Recommendations are based on evidence that consuming these foods within the context of an overall healthy eating pattern is associated with a health benefit or meeting nutrient needs. Guidance on food choices for a healthy eating pattern generally groups foods based on commonalities in nutrients provided and how the foods are viewed and used by consumers. The following recommendations provide advice about making choices from all food groups while balancing calorie needs.
- Individuals should meet the following recommendations as part of a healthy eating pattern and while staying within their calorie needs.
- Increase vegetable and fruit intake.
- Eat a variety of vegetables, especially dark-green and red and orange vegetables and beans and peas.
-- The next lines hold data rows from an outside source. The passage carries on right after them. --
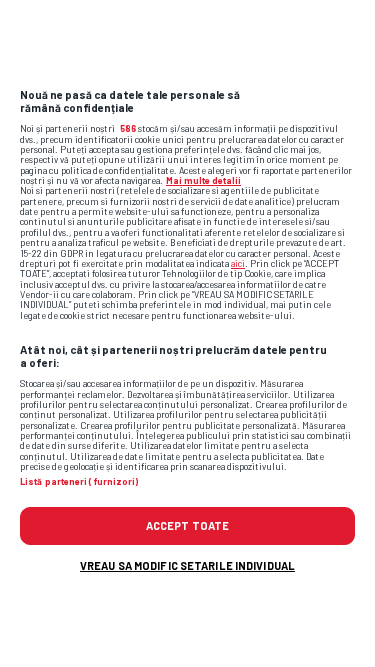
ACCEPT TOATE (187, 525)
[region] (187, 333)
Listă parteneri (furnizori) (79, 482)
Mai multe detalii (203, 180)
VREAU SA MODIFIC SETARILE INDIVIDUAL (187, 565)
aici (238, 263)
- Consume at least half of all grains as whole grains. Increase whole-grain intake by replacing refined grains with whole grains.
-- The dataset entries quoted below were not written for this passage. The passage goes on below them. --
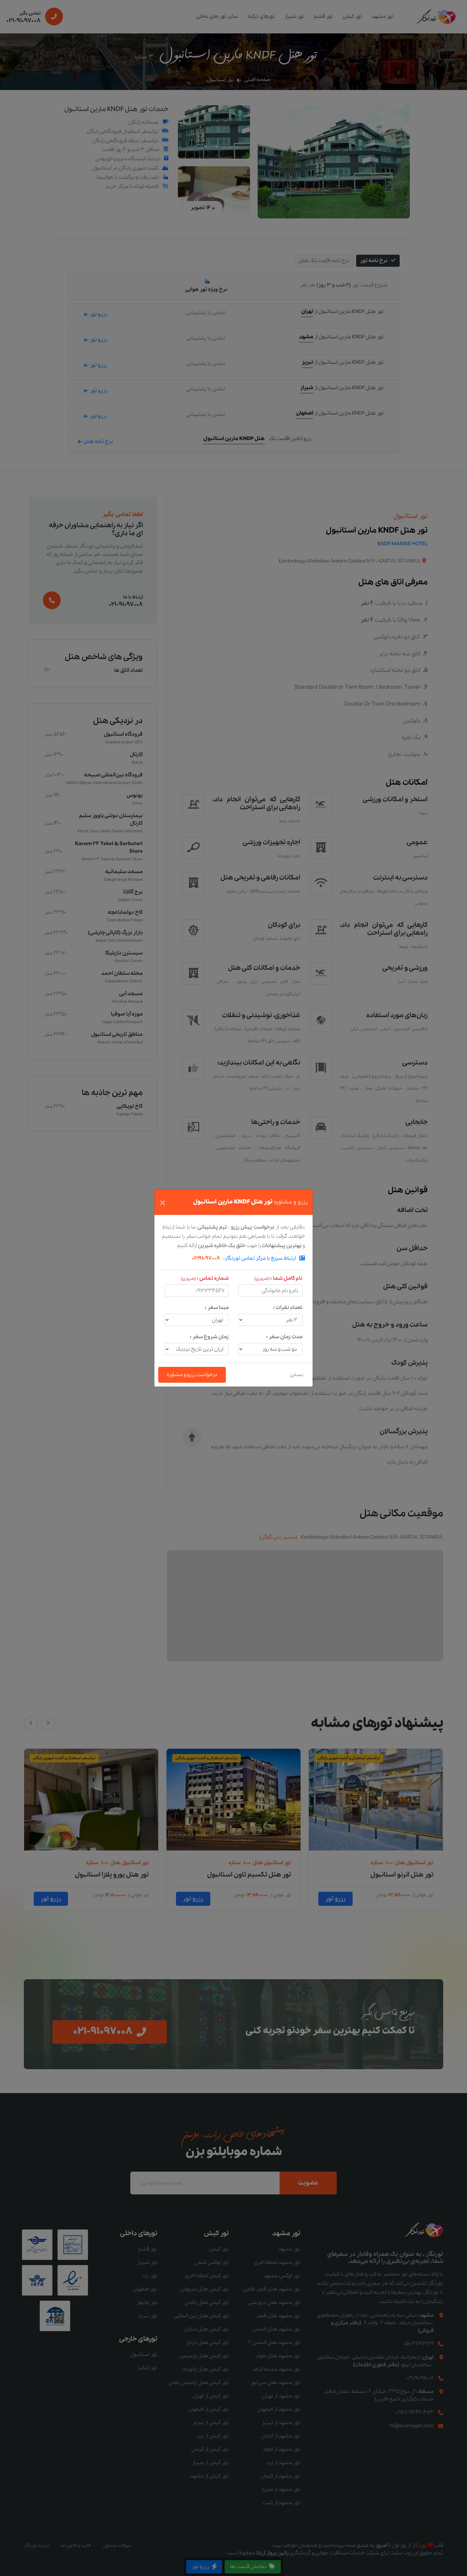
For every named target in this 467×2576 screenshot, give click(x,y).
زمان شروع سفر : (209, 1336)
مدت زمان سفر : (284, 1336)
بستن (296, 1374)
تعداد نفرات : (287, 1307)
- Increase intake of fat-free or low-fat milk and milk products, such as milk, yogurt, cheese, or fortified soy beverages.58
- Choose a variety of protein foods, which include seafood, lean meat and poultry, eggs, beans and peas, soy products, and unsalted nuts and seeds.
- Increase the amount and variety of seafood consumed by choosing seafood in place of some meat and poultry.
- Replace protein foods that are higher in solid fats with choices that are lower in solid fats and calories and/or are sources of oils.
- Use oils to replace solid fats where possible.
- Choose foods that provide more potassium, dietary fiber, calcium, and vitamin D, which are nutrients of concern in American diets. These foods include vegetables, fruits, whole grains, and milk and milk products.